◆ PROBLEM DETAILS: Which lines of the entries below run from the one holding "Settings (185, 2555)" to the one holding "6 Keys to Consider", inclusive? Set down exactly those lines and no others.
--------------------
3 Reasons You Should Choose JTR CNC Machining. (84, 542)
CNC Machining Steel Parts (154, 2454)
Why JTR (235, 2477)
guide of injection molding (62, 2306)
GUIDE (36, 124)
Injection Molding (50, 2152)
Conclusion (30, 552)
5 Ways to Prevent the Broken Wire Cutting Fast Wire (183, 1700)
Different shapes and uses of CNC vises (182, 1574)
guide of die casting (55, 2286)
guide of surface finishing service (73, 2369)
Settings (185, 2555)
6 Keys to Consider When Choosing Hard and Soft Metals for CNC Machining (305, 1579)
--------------------
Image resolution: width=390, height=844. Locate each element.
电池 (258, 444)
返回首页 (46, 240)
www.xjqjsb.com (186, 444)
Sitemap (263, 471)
--------------------
◆ RESULT OF THIS TASK:
Settings (185, 2555)
6 Keys to Consider When Choosing Hard and Soft Metals for CNC Machining (305, 1579)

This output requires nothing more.